その時、リーシャがクロを連れ戻しに現れた。

リーシャの言葉を聞いた瞬間、クロがものすごいスピードで消えた。正確には店の方へ走っていった。


「……やぁ、おつかれリーシャ。」


「タロー様、そんなところでなにを?」


「ちょっ、ちょっとお茶を飲んでいただけなんだ、悪気はなかったんだ!」


「……そうですか。では私も。」


そう言って俺の隣に座り、クロの使っていたコップへ自分の分のお茶を注ぐ。


……あれ?


「リーシャも休憩するの?」


「はい。クロが戻りましたし、少しなら大丈夫でしょう。」


「そ、そうか。」


「最近はみんな色々と忙しく動いていますし、タロー様とお話しする時間も少なくなってしまいましたから。」


「……な、なんか、ごめん。みんな忙しすぎるかな?」


「あ、いえ。そんなことはありません。みんな仲良しですし、休みも休憩もちゃんとあって、仕事は楽しいですから。幸せです。ただ、少しタロー様とお話ししたかっただけです。」


え、なにこの可愛い生き物…。


とりあえず可愛すぎるので頭をナデナデ、耳と尻尾をモフモフしておく。


「……こんな風にしてもらうのも久々です。」


ちょっと顔を赤らめながら恥ずかしそうに俯く。


え、どうしよう。可愛すぎる。


「辛いこととかない?」


「はい、楽しいことばかりです。この前もシロとクロが………」


それから楽しそうに色んなことを話してくれるリーシャの話をしばらく聞いて、予想以上に話し込んでしまったことに気づいたリーシャは慌てて仕事へと戻っていった。

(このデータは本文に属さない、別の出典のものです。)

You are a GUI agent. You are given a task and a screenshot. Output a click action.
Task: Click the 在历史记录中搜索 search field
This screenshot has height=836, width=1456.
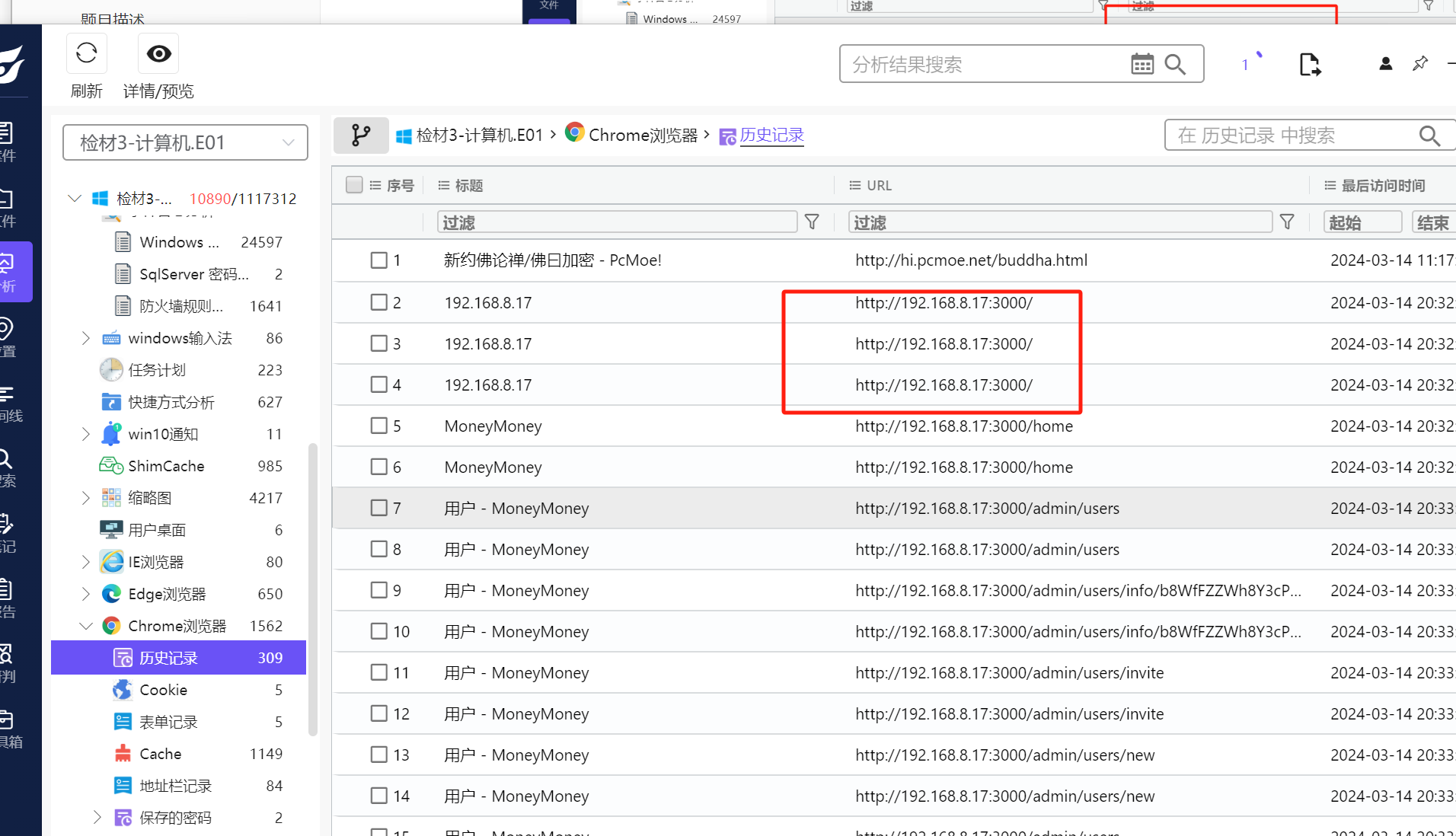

「楽しそうに生活してくれていてよかった。きっと辛いことがあっても俺には言わないんだろうな。一応ご主人様だし。」


奴隷と主人という関係上、何か嫌な事でもきっと逆らうことはしないのだろう。

それでもなんでも言ってくれるようになってくれたらうれしい。

まぁ、今はよく笑って明るく楽しく生活してくれたらそれでいいか。


みんなの笑顔を絶やさないようにすることが俺の務めだ。


頑張ろう。


「さて、俺も仕事戻るか!」


気合いを入れ直し、勢いよく立ち上がって部屋から出る。


「……あれ?今日は俺ってなにすればいいんだ?」


結局最後までしまらない男であった。